The division bench considered the provisions of the NGT and BD Acts and of the enactments under Schedule-I of the NGT Act and interpreted that under Section 14 of the NGT Act, NGT has been conferred with only limited jurisdiction to deal with specific types of civil disputes. The bench held that NGT has the power to entertain disputes subject to the fulfilment of the following ingredients:

  • that disputes must be civil in nature;
  • disputes must necessarily arise out of the implementation of the enactments specified in Schedule I; and
  • disputes must involve a substantial question relating to the environment.

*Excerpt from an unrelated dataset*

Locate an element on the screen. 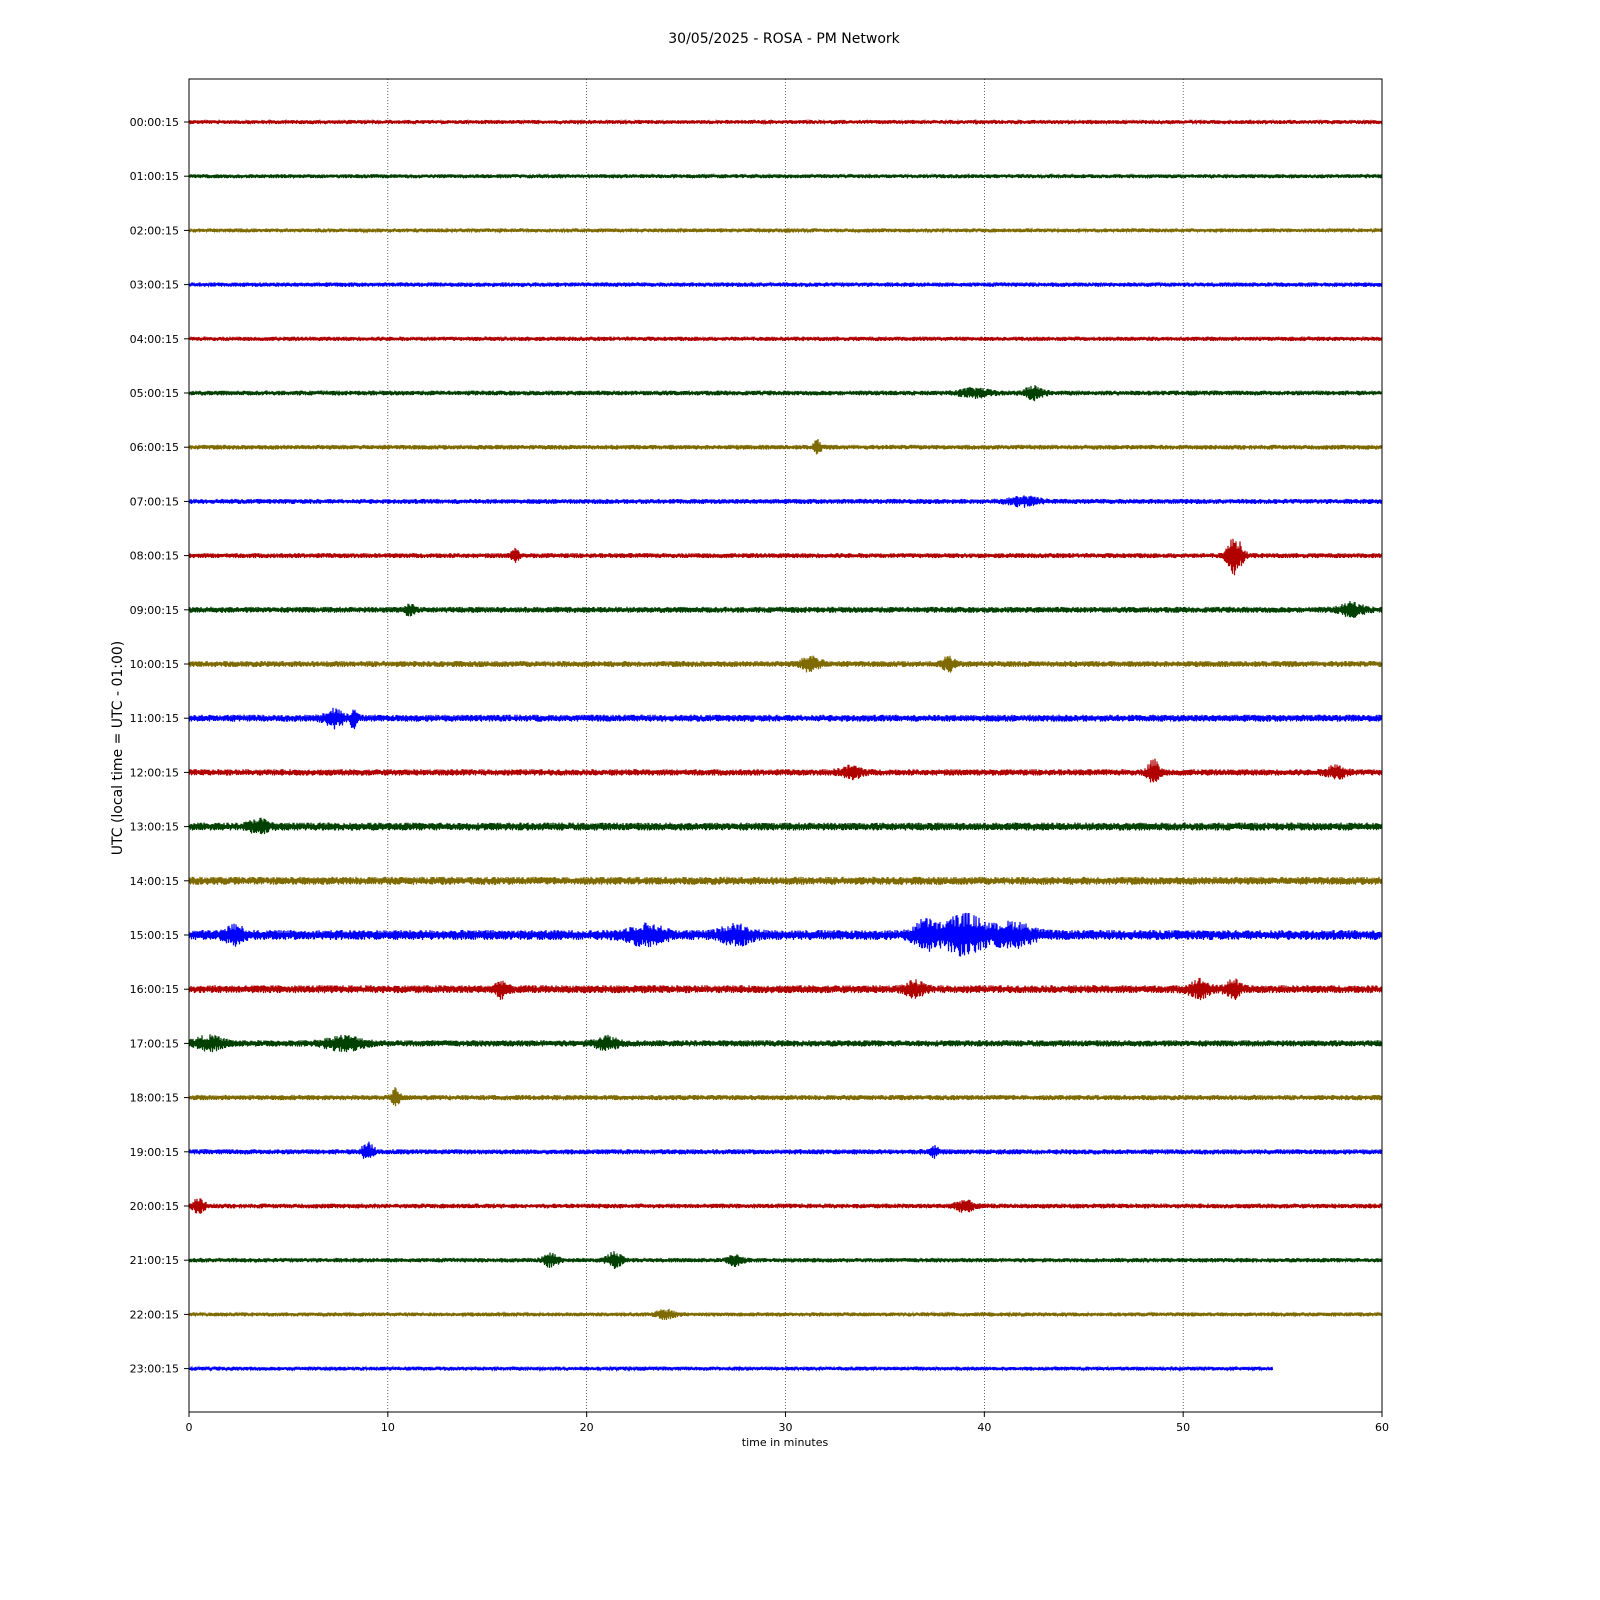 Image resolution: width=1600 pixels, height=1600 pixels. y-tick-label: 20:00:15 is located at coordinates (154, 1206).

The bench held that only if the abovementioned ingredients are satisfied, the bar under Section 14(1) of the NGT Act gets attracted such that jurisdiction in such cases lies solely with NGT. On the question as to whether NGT can adjudicate issues raised in an instant writ petition, the bench, placing reliance on an earlier Division Bench judgment 3 of the same high court, wherein a similar contention under the City of Nagpur Corporation Act, 1948 was dealt with, held that NGT does not have the power to adjudicate upon any dispute arising out of a challenge as to the vires of any provision of any subordinate legislation mentioned under Schedule I of the NGT Act or any regulations made thereunder. The bench reasoned that the scheme of the NGT Act does not permit NGT to decide upon the vires of any enactment that confers appellate or other jurisdiction upon it and accordingly dismissed the preliminary objection.

1. Writ Petition No. 6360 of 2015.
2. (1997) 3 SCC 261.
3. Indian Oil Corporation Ltd. vs Nagpur Municipal Corporation and another 2012(1)BCR526.

Disclaimer – The views expressed in this article are the personal views of the author and are purely informative in nature.